KTM : histoire de la marque

Kronreif und Trunkenpolz Mattighoffen, voilà la signification de cet acronyme KTM. Commençons par le plus simple. Mattighoffen, c’est l’endroit qu’on connaît tous, puisque c’est là que se situe le siège de la marque, dans les alentours de Salzbourg.

Kronreif et Trunkenpolz sont les deux fondateurs de la marque. Le premier est un homme d’affaires et un ingénieur, c’est lui qui amènera les fonds pour réellement développer la marque. Trunkenpolz, lui, possède un atelier dans lequel il répare camions, voitures et bien sûr, motos ! En 1951, il crée sa première moto, la R 100 munie d’un moteur Rotax de 98 cc. Mais avec une production de 3 motos par jour, il ne va pas loin.

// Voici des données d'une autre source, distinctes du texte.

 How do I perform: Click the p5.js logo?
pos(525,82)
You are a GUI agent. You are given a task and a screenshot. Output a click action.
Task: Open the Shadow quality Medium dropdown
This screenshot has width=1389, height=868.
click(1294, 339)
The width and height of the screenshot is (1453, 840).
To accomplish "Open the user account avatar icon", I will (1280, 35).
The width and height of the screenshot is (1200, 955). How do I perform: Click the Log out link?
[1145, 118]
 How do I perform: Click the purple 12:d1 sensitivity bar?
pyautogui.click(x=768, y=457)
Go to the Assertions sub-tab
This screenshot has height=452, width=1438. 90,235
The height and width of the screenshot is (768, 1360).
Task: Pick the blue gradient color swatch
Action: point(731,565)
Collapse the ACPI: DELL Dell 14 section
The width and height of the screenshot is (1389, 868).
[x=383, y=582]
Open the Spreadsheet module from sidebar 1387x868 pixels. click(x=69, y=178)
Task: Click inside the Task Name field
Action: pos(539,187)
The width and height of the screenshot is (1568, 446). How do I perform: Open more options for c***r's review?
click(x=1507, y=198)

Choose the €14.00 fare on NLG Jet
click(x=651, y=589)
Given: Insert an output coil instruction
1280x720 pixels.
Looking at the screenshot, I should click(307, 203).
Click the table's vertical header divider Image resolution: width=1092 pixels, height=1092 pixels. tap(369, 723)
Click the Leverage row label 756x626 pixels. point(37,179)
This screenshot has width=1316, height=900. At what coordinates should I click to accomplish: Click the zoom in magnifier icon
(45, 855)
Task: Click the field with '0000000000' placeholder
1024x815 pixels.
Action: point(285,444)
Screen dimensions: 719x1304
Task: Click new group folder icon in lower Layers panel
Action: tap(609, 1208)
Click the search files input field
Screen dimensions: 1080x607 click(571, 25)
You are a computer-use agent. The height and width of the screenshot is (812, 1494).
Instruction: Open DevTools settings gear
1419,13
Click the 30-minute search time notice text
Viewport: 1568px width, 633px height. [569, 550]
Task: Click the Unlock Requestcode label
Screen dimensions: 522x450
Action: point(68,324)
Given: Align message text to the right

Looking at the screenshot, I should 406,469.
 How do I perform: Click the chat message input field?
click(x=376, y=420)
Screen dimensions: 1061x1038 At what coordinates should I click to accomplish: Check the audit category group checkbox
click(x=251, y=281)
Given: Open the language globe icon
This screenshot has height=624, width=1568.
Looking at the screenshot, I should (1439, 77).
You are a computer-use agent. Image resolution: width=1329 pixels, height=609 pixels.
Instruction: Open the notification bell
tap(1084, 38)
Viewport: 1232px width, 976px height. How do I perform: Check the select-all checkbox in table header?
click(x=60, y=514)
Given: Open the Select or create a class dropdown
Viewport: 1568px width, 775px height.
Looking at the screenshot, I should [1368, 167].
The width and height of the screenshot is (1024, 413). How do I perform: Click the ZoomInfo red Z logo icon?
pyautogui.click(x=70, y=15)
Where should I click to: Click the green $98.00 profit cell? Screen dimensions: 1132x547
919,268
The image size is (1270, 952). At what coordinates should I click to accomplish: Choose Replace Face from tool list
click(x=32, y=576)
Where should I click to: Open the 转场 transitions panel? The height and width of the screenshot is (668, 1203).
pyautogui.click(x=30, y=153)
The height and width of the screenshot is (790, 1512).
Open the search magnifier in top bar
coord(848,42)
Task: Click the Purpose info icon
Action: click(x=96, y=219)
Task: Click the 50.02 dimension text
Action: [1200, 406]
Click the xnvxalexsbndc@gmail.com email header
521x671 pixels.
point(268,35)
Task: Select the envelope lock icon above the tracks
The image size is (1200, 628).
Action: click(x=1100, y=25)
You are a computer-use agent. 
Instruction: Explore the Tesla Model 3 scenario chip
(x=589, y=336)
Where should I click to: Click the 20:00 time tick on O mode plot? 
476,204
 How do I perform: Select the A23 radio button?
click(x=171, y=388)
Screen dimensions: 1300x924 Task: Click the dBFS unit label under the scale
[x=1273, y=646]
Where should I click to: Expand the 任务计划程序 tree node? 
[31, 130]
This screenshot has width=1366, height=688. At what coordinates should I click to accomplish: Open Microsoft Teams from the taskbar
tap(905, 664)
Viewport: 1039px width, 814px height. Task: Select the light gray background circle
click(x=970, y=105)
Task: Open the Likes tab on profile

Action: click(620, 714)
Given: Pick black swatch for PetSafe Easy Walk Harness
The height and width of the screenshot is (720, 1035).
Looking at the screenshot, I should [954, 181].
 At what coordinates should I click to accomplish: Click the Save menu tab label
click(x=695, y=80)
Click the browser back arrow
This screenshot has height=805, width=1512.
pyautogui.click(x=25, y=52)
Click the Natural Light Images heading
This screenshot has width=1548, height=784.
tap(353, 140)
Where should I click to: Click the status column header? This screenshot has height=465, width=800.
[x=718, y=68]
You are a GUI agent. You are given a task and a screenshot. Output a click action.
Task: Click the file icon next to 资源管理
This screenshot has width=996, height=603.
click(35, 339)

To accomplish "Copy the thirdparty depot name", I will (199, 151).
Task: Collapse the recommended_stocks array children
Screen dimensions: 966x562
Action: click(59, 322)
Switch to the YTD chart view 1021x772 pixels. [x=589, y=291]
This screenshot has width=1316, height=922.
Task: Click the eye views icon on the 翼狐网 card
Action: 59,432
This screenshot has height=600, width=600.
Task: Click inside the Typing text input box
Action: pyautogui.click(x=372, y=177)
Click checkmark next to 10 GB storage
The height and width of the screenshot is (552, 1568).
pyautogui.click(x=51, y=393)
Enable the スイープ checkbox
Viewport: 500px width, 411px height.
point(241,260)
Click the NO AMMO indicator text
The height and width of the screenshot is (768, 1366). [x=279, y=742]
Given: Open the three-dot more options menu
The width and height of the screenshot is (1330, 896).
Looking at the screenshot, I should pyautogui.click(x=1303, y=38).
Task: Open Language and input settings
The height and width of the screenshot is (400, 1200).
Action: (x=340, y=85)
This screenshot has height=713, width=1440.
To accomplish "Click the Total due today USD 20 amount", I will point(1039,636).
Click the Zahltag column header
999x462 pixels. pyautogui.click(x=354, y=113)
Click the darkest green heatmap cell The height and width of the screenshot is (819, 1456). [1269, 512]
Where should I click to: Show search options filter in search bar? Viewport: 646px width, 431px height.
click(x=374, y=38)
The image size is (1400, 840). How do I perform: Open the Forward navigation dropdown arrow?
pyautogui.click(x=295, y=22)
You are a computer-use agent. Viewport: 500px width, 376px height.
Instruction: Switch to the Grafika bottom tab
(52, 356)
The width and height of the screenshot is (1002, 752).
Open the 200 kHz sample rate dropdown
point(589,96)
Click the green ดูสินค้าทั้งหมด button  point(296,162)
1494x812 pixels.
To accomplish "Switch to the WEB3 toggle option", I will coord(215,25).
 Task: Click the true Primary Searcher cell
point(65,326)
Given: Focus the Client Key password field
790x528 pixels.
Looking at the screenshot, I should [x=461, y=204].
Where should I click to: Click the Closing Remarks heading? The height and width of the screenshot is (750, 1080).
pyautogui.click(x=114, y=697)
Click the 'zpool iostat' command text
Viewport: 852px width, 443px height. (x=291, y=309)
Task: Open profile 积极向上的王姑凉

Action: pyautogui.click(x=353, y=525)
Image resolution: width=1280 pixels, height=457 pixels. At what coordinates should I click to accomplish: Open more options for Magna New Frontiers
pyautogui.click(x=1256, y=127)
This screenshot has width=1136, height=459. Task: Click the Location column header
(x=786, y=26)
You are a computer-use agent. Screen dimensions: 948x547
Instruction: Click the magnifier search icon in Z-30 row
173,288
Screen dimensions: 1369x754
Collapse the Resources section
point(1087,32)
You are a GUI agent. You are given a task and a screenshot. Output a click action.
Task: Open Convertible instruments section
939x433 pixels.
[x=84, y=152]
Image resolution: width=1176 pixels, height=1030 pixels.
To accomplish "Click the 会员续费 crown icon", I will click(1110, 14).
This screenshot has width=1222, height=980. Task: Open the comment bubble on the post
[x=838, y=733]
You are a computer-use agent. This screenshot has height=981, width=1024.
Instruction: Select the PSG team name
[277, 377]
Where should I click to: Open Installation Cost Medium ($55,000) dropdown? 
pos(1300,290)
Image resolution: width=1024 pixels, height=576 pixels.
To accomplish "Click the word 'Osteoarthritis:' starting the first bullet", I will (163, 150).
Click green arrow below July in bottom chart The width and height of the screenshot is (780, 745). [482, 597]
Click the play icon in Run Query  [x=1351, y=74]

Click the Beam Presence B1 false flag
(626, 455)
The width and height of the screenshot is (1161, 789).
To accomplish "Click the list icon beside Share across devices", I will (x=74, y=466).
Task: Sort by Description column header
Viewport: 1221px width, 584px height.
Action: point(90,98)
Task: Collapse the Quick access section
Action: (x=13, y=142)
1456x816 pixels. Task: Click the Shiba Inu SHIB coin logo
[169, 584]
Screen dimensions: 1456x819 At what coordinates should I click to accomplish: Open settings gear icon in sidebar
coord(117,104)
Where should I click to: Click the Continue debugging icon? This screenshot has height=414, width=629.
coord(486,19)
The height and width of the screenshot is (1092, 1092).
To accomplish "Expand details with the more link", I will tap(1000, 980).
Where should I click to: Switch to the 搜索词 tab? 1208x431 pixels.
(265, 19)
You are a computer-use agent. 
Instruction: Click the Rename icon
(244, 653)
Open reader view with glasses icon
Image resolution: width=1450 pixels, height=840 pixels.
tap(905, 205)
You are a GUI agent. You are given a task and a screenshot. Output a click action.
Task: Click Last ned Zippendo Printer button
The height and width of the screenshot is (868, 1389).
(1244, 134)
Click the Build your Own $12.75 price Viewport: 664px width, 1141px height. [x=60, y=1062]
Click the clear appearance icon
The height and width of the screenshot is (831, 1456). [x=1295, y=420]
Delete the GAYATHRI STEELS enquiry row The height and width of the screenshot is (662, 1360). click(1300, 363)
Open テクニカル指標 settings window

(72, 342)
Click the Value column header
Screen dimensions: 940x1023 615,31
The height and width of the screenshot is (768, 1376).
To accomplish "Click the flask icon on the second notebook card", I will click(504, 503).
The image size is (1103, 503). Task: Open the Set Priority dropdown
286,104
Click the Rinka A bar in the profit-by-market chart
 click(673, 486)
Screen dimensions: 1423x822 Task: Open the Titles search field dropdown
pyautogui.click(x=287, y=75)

Le tournant de la marque est en 1954. A partir de cette année-là, le succès est vraimant au rendez-vous, aussi bien en concession que sur les pistes. Car KTM investit dans la compétition et n’hésite pas à créer des motos de courses.  La marque aura pas mal de succès en tout-terrain, avec une écurie officielle en 125 et quelques titres de championnats du monde glâner au fil des ans : 1974, 1978, 1980, 1984 et 1985.

S’il fut une année noire, ce fut 1960. Ernst Kronreif décède, le marché de la moto est en berne, KTM arrête sa production. La marque autrichienne souffre… Et Hans Trunkenpolz décède en 1962 !  Son fils Erich prend la relève accompagné de Zizala, un ingénieur qui apporte quelques innovations, des modèles comme la Comet, le Ponny et un vélomoteur.

En 1970, la marque compte ces 3 modèles ainsi qu’un moteur-maison de 175cc à son actif. Et grâce au succès acqusis sur les pistes, la marque peut se développer à l’étranger, notamment aux Etats-Unis et décliner sa gamme en 50cc.

KTM est passé du cross trial aux roadsters avec un certain succès

Une croissance continue de KTM

Les années 1980 se passent comme chez beaucoup d’autres fabricants. Ce sont des années difficiles, mais la marque évite le dépôt de bilan et parvient à revenir sur le devant de la scène grâce à un modèle : la Duke. On la connait encore !

Fort de ce succès, KTM va absorber Husaberg, puis WP Suspensions. Et petit à petit sa place parmi les grands noms et les marques respectées devient logique. Il faut dire que de bonnes places au Paris-Dakar, ça a un certain poids dans le milieu ! Comme en 2001 où la marque occupe les 5 premières places.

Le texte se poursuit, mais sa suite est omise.